**WHAT TO WORK ON**
All lines below are to be transcribed exactly.

[Stored items]
[Start of Attachment]
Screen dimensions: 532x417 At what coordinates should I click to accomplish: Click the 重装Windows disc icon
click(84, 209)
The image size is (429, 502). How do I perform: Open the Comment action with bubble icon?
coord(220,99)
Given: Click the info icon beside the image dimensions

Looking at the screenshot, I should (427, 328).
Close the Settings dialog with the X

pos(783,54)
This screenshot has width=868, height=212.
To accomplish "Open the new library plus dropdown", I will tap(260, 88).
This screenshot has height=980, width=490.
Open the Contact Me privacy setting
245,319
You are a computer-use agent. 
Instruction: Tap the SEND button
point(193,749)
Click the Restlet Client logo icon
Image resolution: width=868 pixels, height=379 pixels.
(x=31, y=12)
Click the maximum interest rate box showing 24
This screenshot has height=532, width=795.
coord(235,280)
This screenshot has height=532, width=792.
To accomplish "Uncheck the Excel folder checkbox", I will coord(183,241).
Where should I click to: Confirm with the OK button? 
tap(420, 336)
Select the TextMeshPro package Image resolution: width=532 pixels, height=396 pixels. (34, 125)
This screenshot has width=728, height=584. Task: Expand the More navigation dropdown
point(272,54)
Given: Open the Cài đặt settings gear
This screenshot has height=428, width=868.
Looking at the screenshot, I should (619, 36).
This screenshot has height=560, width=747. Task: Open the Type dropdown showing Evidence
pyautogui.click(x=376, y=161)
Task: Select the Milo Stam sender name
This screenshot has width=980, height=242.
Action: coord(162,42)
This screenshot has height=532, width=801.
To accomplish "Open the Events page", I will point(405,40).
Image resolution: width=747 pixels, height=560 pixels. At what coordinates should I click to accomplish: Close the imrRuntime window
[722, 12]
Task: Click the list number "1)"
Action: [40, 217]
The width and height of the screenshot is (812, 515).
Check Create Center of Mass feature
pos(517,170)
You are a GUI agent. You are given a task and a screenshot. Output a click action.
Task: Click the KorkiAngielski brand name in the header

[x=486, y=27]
[End of Attachment]
**EXPECTED ANSWER**
Screen dimensions: 532x417 At what coordinates should I click to accomplish: Click the 重装Windows disc icon
click(84, 209)
The image size is (429, 502). How do I perform: Open the Comment action with bubble icon?
coord(220,99)
Given: Click the info icon beside the image dimensions

Looking at the screenshot, I should (427, 328).
Close the Settings dialog with the X

pos(783,54)
This screenshot has width=868, height=212.
To accomplish "Open the new library plus dropdown", I will tap(260, 88).
This screenshot has height=980, width=490.
Open the Contact Me privacy setting
245,319
You are a computer-use agent. 
Instruction: Tap the SEND button
point(193,749)
Click the Restlet Client logo icon
Image resolution: width=868 pixels, height=379 pixels.
(x=31, y=12)
Click the maximum interest rate box showing 24
This screenshot has height=532, width=795.
coord(235,280)
This screenshot has height=532, width=792.
To accomplish "Uncheck the Excel folder checkbox", I will coord(183,241).
Where should I click to: Confirm with the OK button? 
tap(420, 336)
Select the TextMeshPro package Image resolution: width=532 pixels, height=396 pixels. (34, 125)
This screenshot has width=728, height=584. Task: Expand the More navigation dropdown
point(272,54)
Given: Open the Cài đặt settings gear
This screenshot has height=428, width=868.
Looking at the screenshot, I should (619, 36).
This screenshot has height=560, width=747. Task: Open the Type dropdown showing Evidence
pyautogui.click(x=376, y=161)
Task: Select the Milo Stam sender name
This screenshot has width=980, height=242.
Action: coord(162,42)
This screenshot has height=532, width=801.
To accomplish "Open the Events page", I will point(405,40).
Image resolution: width=747 pixels, height=560 pixels. At what coordinates should I click to accomplish: Close the imrRuntime window
[722, 12]
Task: Click the list number "1)"
Action: [40, 217]
The width and height of the screenshot is (812, 515).
Check Create Center of Mass feature
pos(517,170)
You are a GUI agent. You are given a task and a screenshot. Output a click action.
Task: Click the KorkiAngielski brand name in the header

[x=486, y=27]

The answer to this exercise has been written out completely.